Hey there, I'm new here mainly because I realized how deficient my ability to think in Physics/Math based scenarios really is, plus if I'm going to stay in Premed I need to pass a Phys 101 course in 1st year.

So, my question is this..

The windows in an office tower are coated with a film to minimize reflected light of wavelength 550 nm. If the glass has an index of refraction of 1.52 and the film coating has an index of refraction of 1.25, how thick should the film be applied?

If someone could help me through and confirm my thinking on this it would be greatly appreciated.

Distance traveled by the ray after reflection = 550 / 2 = 225 nm

Distance traveled in film = 2x

λ (μ(air) / μ(film)) = λ (1 / 1.25) = 550 / 1.25

Total Distance = 2x + (550 / 1.25) / 2 = 2x + 110

Now to go back in the reflection.. (2x + 110)(μ(film) / μ(air)) = 2x(1.25) + 225 nm

These should interfere destructively.
(2) - (1) = 2x(1.25) = λ/2
x = (λ / (4 x 1.25) ) = 550 / 5 = 110 nm

I just don't know if that is how thick the film should be applied on the glass, I am lost.

2. Aug 29, 2013

### rodriguez1gv

Where is your question? It looks like you have found the thickness of your film (110nm) you need to have destructive interference at the surface of the film.

3. Aug 29, 2013

### InferiorMindX

Here it is from my original post.

The only thing that confuses me is that I never use the glasses' index of refraction which is 1.52.

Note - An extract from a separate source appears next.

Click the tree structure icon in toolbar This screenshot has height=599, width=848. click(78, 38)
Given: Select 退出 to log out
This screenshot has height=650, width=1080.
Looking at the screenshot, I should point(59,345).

Did I really do everything necessary without it?

4. Aug 29, 2013

### voko

Your basic approach is correct. But you made it more complex that it needs to be and so made some errors.

What you need is destructive interference. That means that the ray reflected at the film/glass interface, when it goes all the way back to the outer edge of the film, must be opposite in phase with the incident ray. What optical distance must the ray cover to be opposite in phase?

5. Aug 30, 2013

### Staff: Mentor

Knowing the index of refraction of the glass, and how it compares to that of the film, allows you to determine the phase shift upon reflection. Here you got lucky, as the first surface (air to film) and second surface (film to glass) have the same phase shift.

6. Aug 31, 2013

### InferiorMindX

Alright, points have been taken into account but my approach on the problem was told wrong on the account of Phase Difference and not using Phase Reversal. Anyone point me in the right direction?

Last edited: Aug 31, 2013